• **THE TASK**
Rewrite the listing below from the line containing "Image resolution: width=1200" through the end of the listing, both ends included, copying every line in full, requests too. In the answers only, scale each coordinate by 0.95 and round to the nearest whole number, with halves rounding up.
--- BEGIN EXCERPTED DATA ---
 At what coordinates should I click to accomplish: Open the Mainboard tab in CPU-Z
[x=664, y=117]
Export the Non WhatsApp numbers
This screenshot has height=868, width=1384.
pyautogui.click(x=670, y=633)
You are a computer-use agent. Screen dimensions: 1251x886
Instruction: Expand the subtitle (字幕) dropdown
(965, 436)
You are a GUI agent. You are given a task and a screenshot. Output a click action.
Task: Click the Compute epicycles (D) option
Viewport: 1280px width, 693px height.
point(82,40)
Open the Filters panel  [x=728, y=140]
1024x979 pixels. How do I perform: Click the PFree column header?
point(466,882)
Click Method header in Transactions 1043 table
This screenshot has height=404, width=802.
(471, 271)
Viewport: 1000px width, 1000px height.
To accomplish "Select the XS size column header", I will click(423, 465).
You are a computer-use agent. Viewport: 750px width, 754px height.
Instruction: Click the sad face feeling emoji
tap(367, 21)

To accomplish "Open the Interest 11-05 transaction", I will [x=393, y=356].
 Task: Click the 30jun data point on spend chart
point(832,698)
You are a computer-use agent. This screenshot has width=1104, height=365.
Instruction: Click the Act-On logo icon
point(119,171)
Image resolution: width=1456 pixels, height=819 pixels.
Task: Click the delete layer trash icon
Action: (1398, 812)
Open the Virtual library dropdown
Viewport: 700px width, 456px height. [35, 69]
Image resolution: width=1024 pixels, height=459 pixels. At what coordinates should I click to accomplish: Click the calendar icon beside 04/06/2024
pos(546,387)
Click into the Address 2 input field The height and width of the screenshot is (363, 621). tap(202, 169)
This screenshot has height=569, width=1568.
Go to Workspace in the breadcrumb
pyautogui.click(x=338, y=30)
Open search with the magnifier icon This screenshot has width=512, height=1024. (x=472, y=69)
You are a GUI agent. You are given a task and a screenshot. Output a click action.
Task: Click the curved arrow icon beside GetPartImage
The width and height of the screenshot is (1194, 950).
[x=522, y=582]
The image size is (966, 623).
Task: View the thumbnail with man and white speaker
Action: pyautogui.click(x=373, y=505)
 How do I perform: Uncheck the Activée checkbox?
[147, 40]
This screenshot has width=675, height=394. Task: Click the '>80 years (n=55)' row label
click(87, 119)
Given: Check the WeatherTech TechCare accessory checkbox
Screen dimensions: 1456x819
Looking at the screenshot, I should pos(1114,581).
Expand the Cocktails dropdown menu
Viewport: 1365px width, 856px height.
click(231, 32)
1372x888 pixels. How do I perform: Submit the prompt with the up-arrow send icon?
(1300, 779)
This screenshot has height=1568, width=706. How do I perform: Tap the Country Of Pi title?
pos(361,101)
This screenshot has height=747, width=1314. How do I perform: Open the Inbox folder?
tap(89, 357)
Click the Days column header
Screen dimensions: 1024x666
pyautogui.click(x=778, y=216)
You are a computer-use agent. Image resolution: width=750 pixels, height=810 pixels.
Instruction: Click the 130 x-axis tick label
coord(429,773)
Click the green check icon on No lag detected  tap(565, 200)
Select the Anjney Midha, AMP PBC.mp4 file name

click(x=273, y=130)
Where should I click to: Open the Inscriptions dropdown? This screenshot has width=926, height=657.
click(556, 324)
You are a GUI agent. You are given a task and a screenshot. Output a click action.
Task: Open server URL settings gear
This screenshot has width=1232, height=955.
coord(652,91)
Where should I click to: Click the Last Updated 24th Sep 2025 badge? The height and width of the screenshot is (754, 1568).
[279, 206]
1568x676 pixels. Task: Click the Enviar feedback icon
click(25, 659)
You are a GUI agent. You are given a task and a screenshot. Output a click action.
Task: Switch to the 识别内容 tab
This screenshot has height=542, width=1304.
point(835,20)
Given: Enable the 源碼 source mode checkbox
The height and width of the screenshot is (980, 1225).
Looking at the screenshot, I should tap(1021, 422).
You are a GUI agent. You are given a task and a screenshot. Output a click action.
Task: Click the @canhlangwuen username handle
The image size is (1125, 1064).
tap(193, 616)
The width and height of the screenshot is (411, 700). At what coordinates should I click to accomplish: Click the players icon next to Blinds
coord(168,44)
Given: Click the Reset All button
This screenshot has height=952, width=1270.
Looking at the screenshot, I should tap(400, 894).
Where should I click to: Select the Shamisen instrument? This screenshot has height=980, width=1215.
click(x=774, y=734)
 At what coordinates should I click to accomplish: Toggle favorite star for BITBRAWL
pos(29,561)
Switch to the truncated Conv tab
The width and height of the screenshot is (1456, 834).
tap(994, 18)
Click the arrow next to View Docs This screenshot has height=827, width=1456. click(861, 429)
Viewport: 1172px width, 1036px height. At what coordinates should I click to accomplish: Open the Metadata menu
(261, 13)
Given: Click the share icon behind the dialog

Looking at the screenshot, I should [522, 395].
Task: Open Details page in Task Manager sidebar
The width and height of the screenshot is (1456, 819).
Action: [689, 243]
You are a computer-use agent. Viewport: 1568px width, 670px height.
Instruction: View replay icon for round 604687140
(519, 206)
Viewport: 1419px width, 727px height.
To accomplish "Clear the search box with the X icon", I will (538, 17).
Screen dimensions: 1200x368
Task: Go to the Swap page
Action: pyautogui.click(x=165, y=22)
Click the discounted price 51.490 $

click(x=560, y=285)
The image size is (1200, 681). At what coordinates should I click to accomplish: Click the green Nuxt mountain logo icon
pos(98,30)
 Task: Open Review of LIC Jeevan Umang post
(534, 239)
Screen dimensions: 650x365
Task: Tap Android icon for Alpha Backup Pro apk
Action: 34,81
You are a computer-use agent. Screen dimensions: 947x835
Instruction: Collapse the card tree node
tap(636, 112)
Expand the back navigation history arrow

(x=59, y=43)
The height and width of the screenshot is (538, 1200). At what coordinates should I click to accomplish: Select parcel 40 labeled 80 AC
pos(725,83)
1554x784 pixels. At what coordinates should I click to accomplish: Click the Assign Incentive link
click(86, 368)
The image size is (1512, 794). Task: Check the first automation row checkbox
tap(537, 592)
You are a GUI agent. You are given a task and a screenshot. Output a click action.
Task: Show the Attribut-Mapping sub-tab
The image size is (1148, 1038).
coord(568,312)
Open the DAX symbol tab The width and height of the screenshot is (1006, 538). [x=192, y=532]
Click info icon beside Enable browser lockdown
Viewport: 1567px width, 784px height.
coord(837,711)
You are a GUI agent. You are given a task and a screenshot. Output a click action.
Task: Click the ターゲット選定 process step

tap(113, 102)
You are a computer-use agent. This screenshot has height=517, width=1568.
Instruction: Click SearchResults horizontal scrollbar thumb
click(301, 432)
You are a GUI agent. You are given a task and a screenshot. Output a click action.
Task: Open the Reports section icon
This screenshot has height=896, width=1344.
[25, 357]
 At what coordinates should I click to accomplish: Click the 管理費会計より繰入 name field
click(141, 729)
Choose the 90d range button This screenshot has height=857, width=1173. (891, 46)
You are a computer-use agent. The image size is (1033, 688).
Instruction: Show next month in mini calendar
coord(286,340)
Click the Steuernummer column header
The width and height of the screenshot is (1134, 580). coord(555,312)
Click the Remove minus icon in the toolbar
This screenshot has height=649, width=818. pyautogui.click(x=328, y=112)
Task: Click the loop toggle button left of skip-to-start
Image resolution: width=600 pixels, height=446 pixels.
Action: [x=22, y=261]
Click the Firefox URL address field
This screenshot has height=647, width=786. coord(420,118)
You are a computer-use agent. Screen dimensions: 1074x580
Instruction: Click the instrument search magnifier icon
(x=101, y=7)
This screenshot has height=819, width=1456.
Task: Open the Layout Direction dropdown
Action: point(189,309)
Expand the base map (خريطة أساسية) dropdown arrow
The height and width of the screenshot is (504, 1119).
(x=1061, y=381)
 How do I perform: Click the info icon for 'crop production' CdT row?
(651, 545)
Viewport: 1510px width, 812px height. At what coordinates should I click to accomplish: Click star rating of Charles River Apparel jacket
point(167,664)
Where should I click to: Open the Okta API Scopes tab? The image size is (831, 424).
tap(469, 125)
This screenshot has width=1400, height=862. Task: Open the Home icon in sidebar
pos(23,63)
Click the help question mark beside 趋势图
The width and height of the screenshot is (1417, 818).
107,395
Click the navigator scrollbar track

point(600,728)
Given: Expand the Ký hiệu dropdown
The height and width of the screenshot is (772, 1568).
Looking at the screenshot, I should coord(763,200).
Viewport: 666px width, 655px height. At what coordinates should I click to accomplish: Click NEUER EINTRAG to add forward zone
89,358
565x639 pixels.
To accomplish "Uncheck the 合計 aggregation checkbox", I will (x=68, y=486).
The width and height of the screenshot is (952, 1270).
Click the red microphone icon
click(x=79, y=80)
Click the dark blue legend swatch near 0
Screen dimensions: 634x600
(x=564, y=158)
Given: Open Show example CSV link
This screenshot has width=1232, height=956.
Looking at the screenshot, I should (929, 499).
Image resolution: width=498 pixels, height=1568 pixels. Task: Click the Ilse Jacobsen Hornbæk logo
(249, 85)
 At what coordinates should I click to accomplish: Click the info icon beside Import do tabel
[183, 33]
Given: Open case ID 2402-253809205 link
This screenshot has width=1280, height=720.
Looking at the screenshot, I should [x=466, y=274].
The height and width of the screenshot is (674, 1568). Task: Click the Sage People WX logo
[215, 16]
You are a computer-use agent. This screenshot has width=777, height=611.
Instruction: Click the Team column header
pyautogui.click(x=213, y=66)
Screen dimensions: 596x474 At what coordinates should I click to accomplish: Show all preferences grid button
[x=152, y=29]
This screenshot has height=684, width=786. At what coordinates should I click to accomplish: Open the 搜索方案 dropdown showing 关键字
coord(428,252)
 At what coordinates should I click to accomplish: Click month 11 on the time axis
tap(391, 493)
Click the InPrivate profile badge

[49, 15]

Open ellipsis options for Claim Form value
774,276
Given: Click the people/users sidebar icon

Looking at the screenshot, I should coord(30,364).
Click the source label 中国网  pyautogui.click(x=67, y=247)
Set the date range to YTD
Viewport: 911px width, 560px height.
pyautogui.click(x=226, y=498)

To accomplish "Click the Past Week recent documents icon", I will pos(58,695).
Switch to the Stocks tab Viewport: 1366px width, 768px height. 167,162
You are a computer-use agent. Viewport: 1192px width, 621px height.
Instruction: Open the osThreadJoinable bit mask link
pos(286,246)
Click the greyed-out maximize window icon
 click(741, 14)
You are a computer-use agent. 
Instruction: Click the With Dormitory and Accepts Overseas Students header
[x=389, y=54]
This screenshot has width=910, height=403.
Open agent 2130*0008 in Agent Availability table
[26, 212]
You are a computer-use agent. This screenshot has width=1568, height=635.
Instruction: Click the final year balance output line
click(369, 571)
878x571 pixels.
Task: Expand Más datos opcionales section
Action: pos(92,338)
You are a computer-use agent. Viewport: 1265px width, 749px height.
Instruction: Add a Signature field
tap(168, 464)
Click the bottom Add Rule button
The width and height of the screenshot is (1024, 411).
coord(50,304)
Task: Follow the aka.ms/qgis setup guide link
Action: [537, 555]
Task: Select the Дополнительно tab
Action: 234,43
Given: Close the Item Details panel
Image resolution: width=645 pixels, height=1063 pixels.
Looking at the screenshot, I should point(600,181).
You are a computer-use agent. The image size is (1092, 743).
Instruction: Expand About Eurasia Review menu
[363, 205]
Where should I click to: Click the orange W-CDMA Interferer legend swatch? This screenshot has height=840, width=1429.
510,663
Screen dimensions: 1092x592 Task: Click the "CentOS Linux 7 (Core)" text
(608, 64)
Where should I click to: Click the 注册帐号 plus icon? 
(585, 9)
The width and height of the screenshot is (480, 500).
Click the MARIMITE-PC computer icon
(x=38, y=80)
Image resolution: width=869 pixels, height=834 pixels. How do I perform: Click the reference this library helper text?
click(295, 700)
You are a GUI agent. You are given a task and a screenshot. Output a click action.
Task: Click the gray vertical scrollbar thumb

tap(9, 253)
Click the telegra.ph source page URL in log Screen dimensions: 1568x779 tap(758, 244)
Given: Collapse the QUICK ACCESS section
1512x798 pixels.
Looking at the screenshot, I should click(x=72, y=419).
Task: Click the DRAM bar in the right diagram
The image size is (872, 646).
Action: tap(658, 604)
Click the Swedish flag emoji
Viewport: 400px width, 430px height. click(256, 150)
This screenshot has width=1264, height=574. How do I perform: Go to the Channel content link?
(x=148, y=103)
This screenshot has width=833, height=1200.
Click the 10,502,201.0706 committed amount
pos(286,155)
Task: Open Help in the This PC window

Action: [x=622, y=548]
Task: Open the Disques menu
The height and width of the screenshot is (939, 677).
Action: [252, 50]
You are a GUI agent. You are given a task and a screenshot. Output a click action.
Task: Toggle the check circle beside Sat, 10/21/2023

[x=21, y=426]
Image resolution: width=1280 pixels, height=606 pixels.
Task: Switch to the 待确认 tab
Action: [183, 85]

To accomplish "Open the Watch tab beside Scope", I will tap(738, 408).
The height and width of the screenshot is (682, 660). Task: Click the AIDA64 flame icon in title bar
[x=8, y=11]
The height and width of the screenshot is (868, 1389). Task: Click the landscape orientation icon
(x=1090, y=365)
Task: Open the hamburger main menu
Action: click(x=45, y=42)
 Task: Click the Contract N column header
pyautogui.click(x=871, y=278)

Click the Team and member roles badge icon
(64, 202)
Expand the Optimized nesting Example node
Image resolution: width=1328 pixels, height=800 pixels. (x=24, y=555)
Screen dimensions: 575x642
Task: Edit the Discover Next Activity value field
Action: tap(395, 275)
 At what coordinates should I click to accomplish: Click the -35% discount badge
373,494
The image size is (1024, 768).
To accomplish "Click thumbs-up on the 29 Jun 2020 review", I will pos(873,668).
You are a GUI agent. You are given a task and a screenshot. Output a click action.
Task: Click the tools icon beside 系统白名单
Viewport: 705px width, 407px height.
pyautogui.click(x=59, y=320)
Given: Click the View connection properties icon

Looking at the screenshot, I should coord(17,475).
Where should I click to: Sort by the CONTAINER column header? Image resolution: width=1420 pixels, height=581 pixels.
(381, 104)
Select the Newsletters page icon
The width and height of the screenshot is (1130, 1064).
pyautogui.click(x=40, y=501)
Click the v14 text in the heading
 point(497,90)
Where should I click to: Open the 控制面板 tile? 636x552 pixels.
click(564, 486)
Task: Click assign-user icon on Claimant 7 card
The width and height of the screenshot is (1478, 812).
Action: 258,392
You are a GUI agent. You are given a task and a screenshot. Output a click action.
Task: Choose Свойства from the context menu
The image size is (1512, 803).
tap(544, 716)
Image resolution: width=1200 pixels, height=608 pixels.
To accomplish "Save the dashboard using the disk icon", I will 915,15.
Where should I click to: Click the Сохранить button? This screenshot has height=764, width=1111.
--- END EXCERPTED DATA ---
• **RESPONSE**
Image resolution: width=1200 pixels, height=608 pixels.
To accomplish "Save the dashboard using the disk icon", I will 869,14.
Where should I click to: Click the Сохранить button? This screenshot has height=764, width=1111.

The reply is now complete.